------ RECORDS FOR THIS TASK ------

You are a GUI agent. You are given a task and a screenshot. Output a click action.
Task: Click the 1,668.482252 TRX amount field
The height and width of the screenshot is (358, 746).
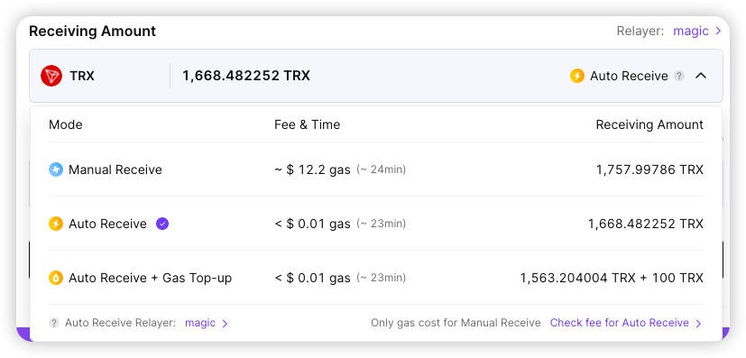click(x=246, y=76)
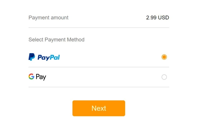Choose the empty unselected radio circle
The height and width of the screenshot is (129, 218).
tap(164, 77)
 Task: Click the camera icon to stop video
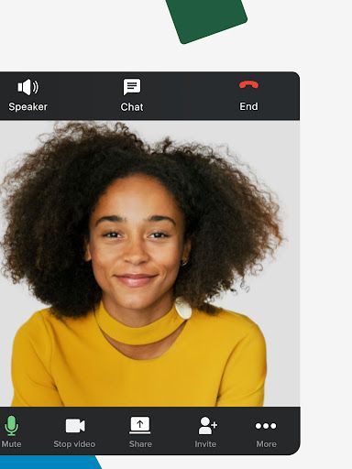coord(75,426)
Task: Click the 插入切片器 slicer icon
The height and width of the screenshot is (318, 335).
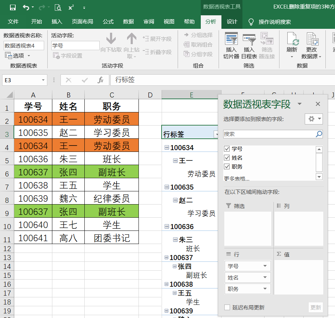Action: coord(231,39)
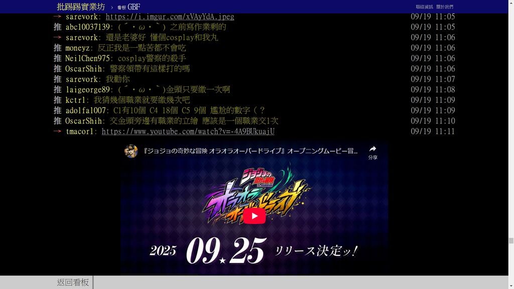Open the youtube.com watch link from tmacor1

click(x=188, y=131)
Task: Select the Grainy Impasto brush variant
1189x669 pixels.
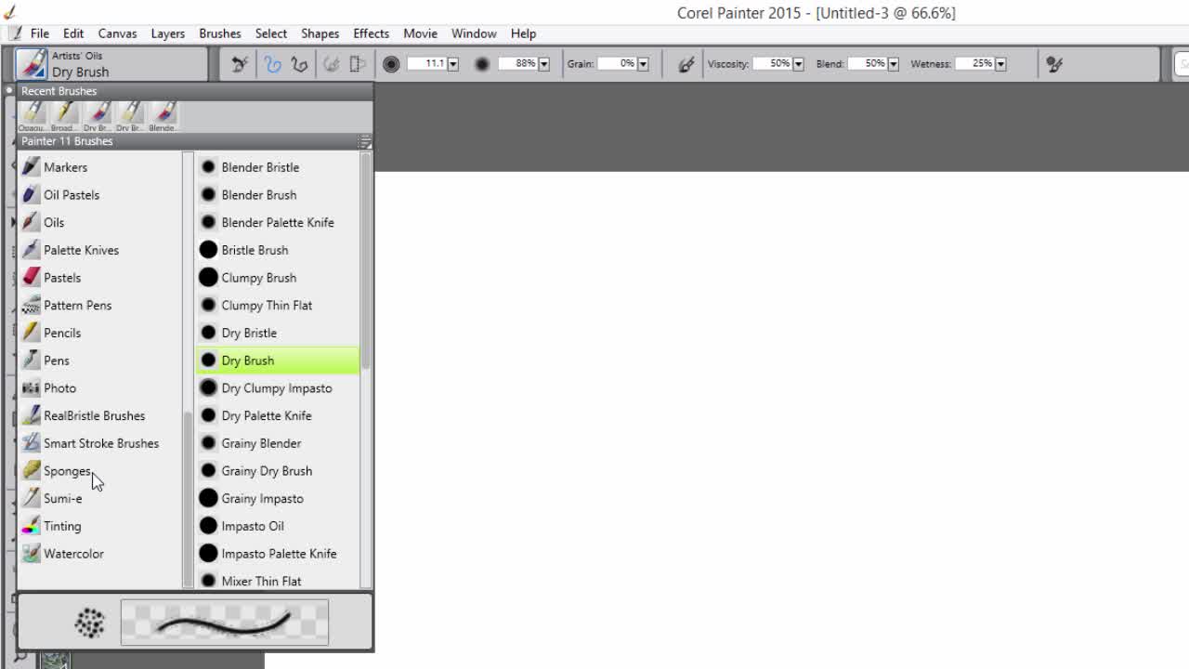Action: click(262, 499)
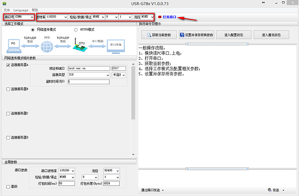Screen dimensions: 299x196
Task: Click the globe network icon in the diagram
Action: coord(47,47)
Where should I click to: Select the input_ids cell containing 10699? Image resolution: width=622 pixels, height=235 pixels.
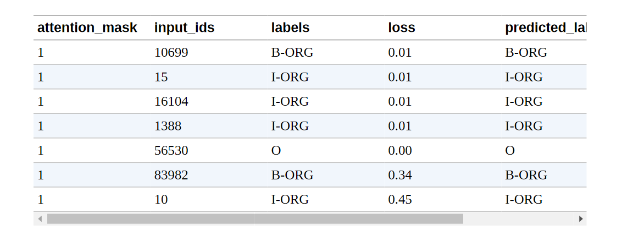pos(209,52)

------
------ RECORDS FOR THIS TASK ------

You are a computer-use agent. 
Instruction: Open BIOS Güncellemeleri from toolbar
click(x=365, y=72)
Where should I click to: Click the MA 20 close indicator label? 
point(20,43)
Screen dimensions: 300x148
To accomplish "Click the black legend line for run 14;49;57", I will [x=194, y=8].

------

## EXERCISE
Each line above that contains the word "agent" should be copied.

## WRITTEN SOLUTION
You are a GUI agent. You are given a task and a screenshot. Output a click action.
You are a computer-use agent. 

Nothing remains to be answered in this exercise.